Regenerative cells for treatment of Duchenne muscular dystrophy

July 6, 2015 Sponsored Turnstone Communications

Recent research conducted by Marinee Chuah and Thierry VandenDriessche (Gene Therapy and Regenerative Medicine) is being featured on the cover of the latest issue of Nature Protocols. They provide a set of instructions for the differentiation of so-called induced pluripotent stem cells (iPS cells) into skeletal muscle cells.
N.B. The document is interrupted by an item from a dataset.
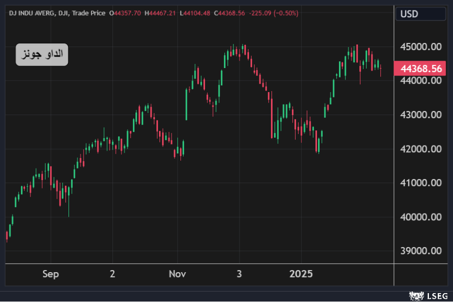453x302 pixels.
Task: Click the Nov marker on time axis
Action: click(178, 274)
Pluripotent cells can develop into a range of specific cell types. Normally, pluripotent stem cells are derived from embryos, but here the researchers were able to induce a pluripotent state in adult cells using.
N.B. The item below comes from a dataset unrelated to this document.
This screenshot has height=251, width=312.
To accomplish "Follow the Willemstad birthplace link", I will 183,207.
iPS technology was developed several years ago by Japanese Professor Shinya Yamanaka, for which he was awarded the 2012 Nobel Prize in Medicine. He discovered that adult cells could be reprogrammed to make them pluripotent. As a result, iPS cells can be used as a possible alternative to embryonic stem cells. Embryonic stem cells play a crucial role in many medical applications, but also have a number of practical and ethical concerns associated with their use.
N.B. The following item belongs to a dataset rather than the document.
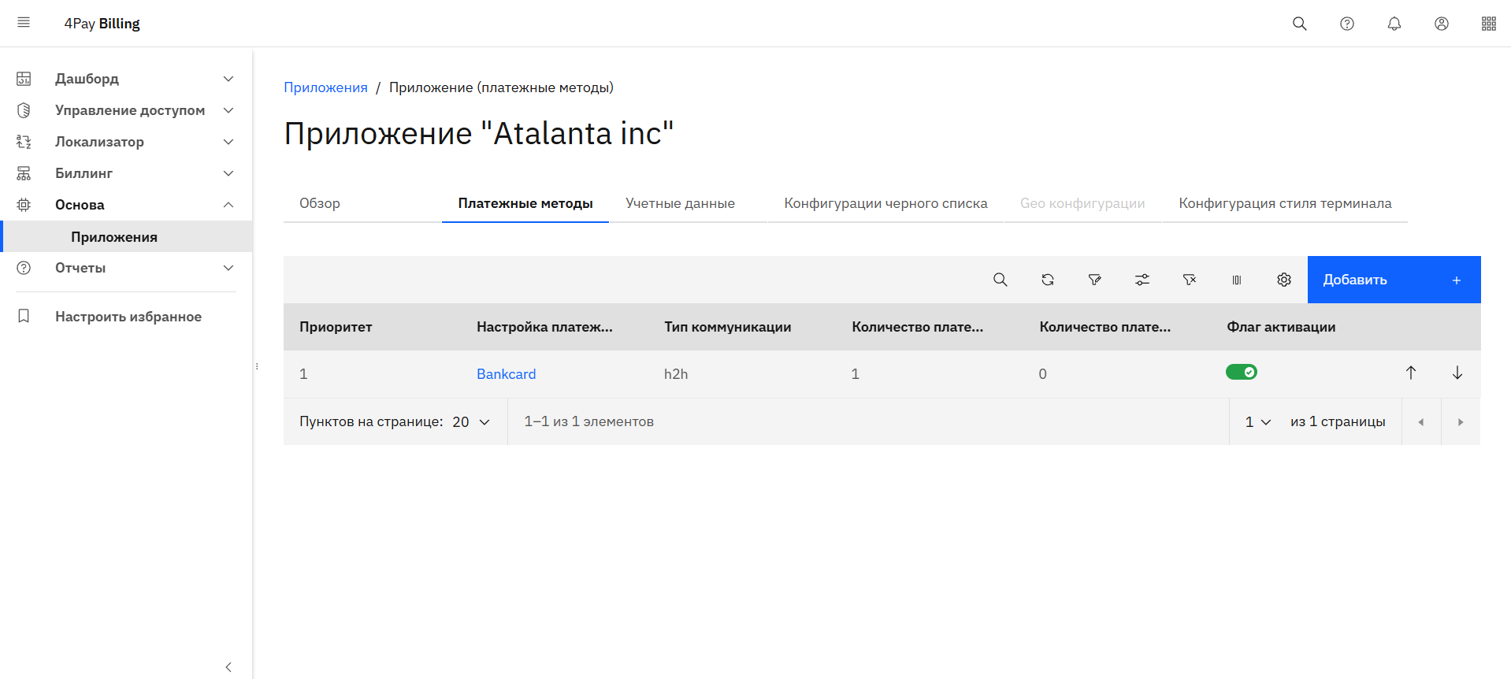This screenshot has height=679, width=1511.
Task: Refresh the payment methods table
Action: pos(1047,280)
One of the main challenges with the use of iPS cells is the ability to turn them into differentiated cells in an efficient manner. These differentiated cells can then be transplanted in patients that suffer from degenerative diseases.

An international collaboration between the team of Dr. Tedesco at the University College London (UCL) and VUB, has lead to the successful  differentiation of iPS cells from patients suffering from Duchenne muscular dystrophy, into muscle cells. In the future, the procedure for the generation of these muscle cells could potentially be used for the treatment of this muscular disorder

Duchenne muscular dystrophy is a hereditary condition in which muscle cells stop working; leaving patients paralyzed and with a greatly reduced life expectancy. Genetically modified muscle cells differentiated from autologous iPS cells will not be rejected by the immune system, as they are from the patients own tissues, but carry a genetic correction against Duchenne Muscular Dystrophy. Such cells could be used for the development of a treatment against this disease.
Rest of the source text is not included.